**** Data listing
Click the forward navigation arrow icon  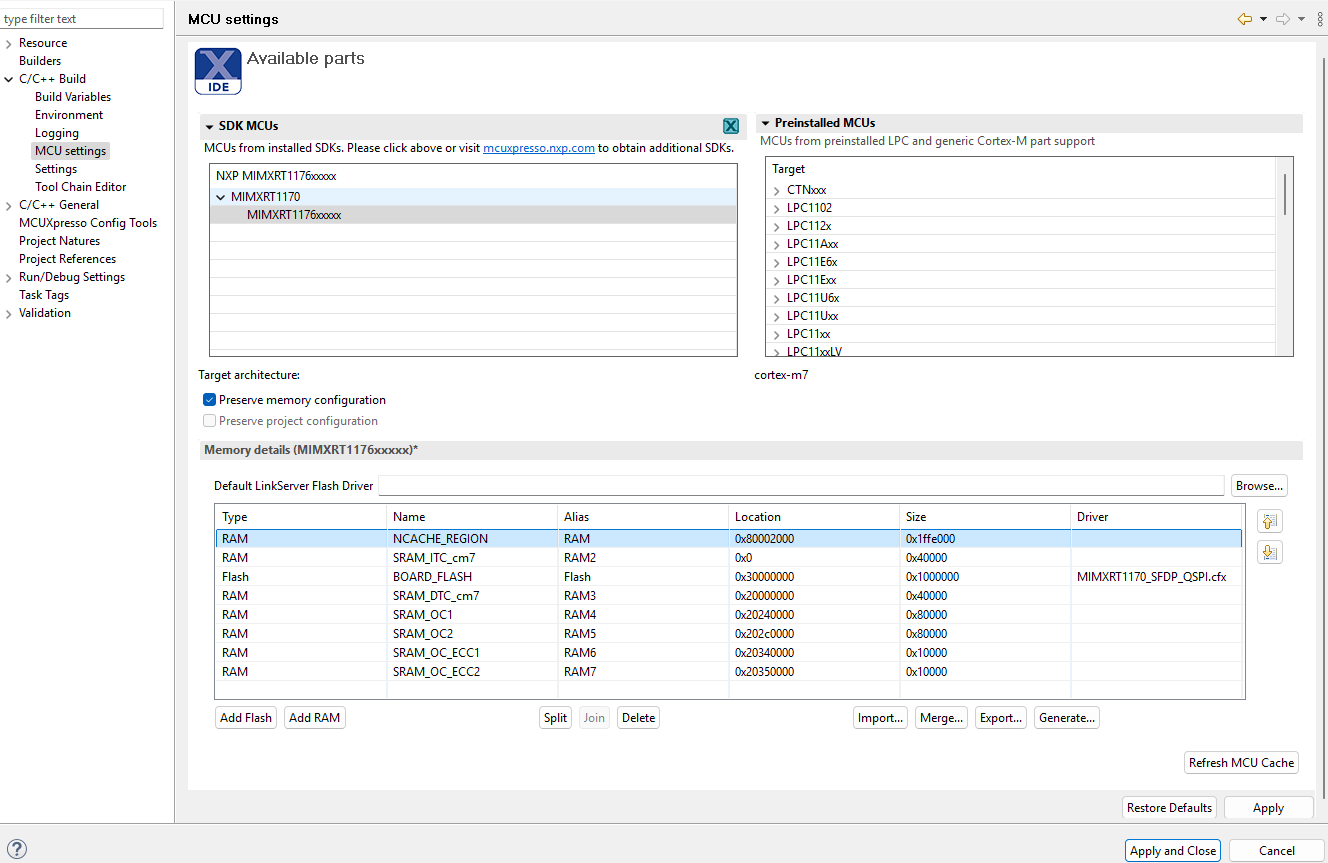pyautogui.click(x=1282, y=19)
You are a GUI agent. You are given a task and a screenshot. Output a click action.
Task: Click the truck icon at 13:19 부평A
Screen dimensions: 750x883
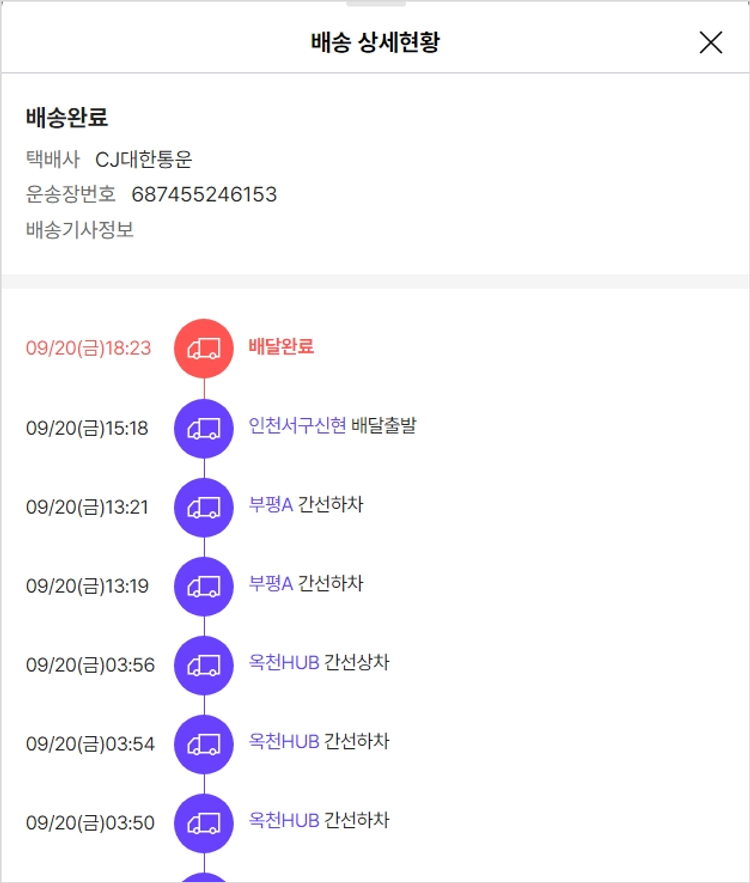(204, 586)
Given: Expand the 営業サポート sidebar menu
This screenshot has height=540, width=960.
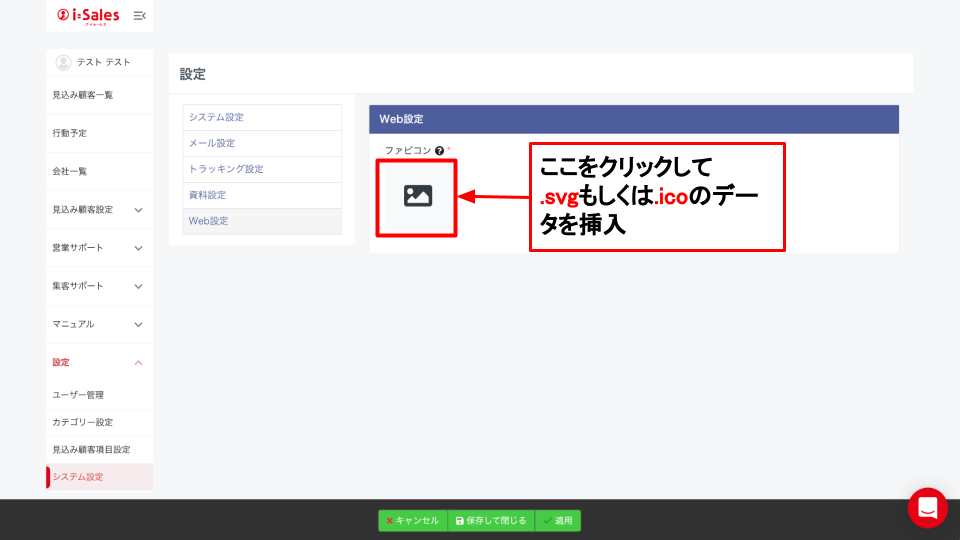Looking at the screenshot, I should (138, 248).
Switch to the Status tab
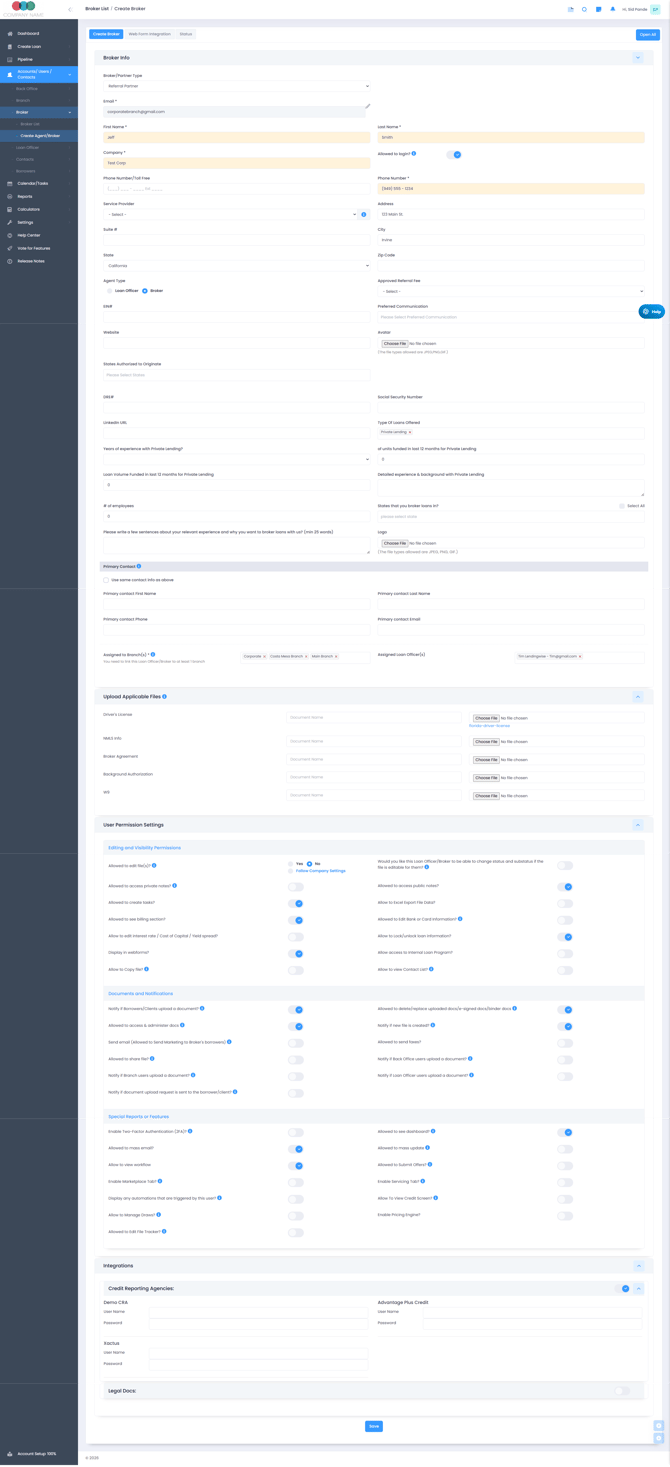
********
**** Data listing
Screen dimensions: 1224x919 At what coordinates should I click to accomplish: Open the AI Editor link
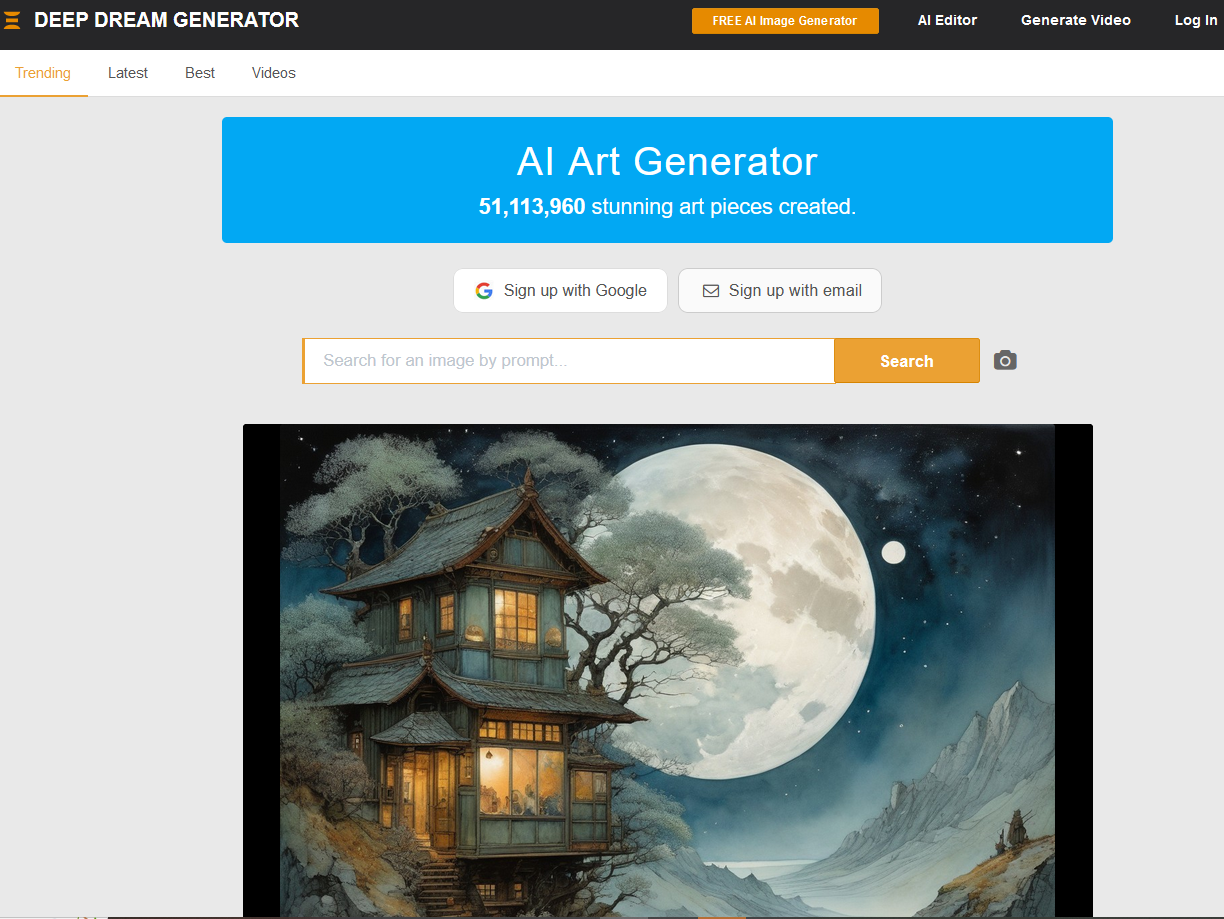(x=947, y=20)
********
**** Data listing
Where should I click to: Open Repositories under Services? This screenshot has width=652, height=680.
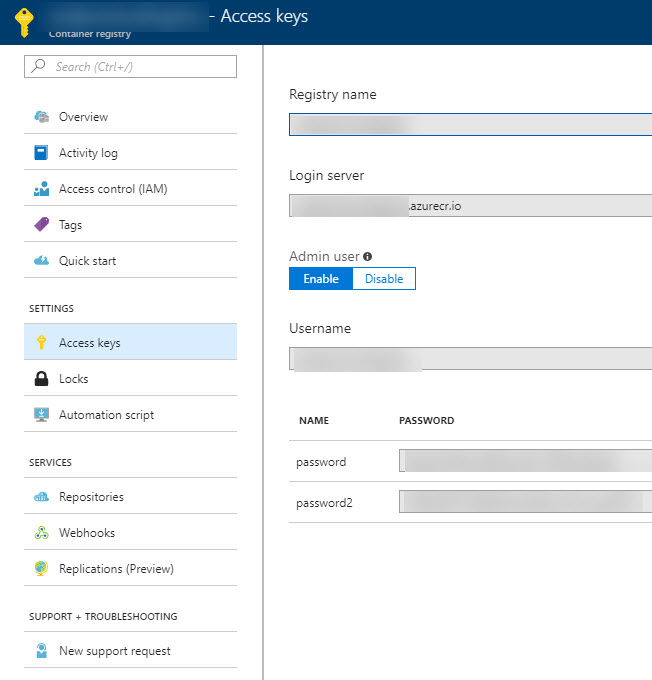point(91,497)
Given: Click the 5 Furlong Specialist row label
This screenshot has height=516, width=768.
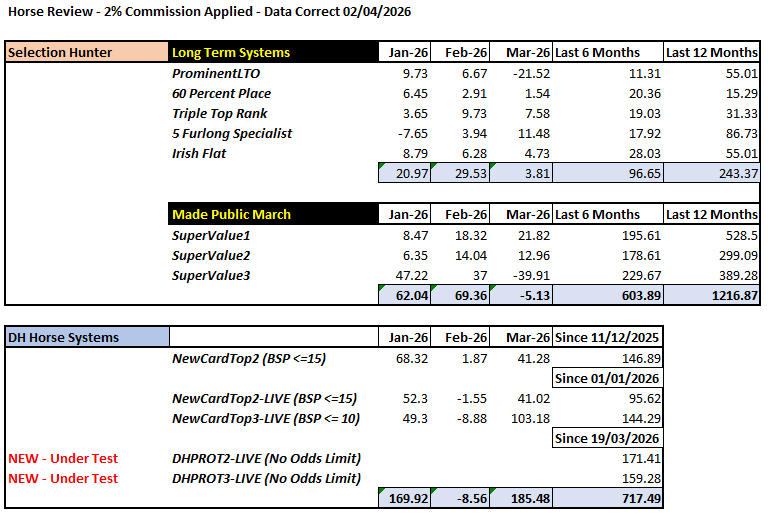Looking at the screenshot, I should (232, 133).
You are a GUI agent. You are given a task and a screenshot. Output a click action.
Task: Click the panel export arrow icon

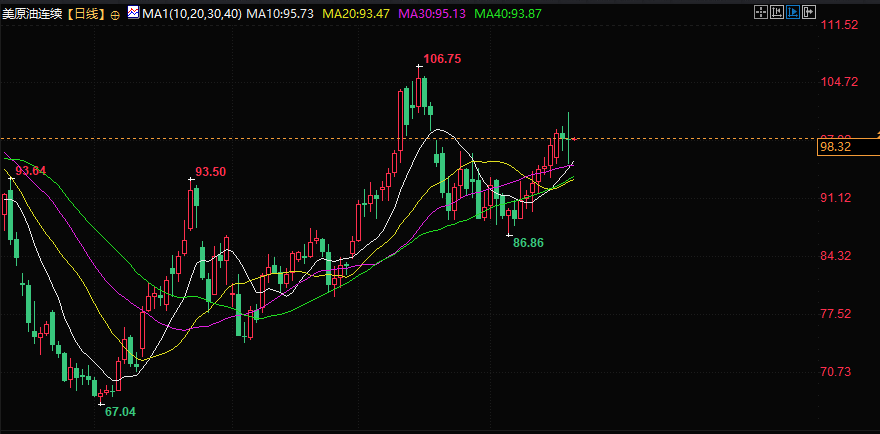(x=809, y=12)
********
**Exercise description:** Return the stretch of data that begins with the line showing "Given: Expand the 営業サポート sidebar menu" and goes on through the line showing "Switch to the Status tab", exactly, with pictures removed.

**Your response:**
Given: Expand the 営業サポート sidebar menu
This screenshot has height=540, width=960.
Looking at the screenshot, I should (138, 248).
Switch to the Status tab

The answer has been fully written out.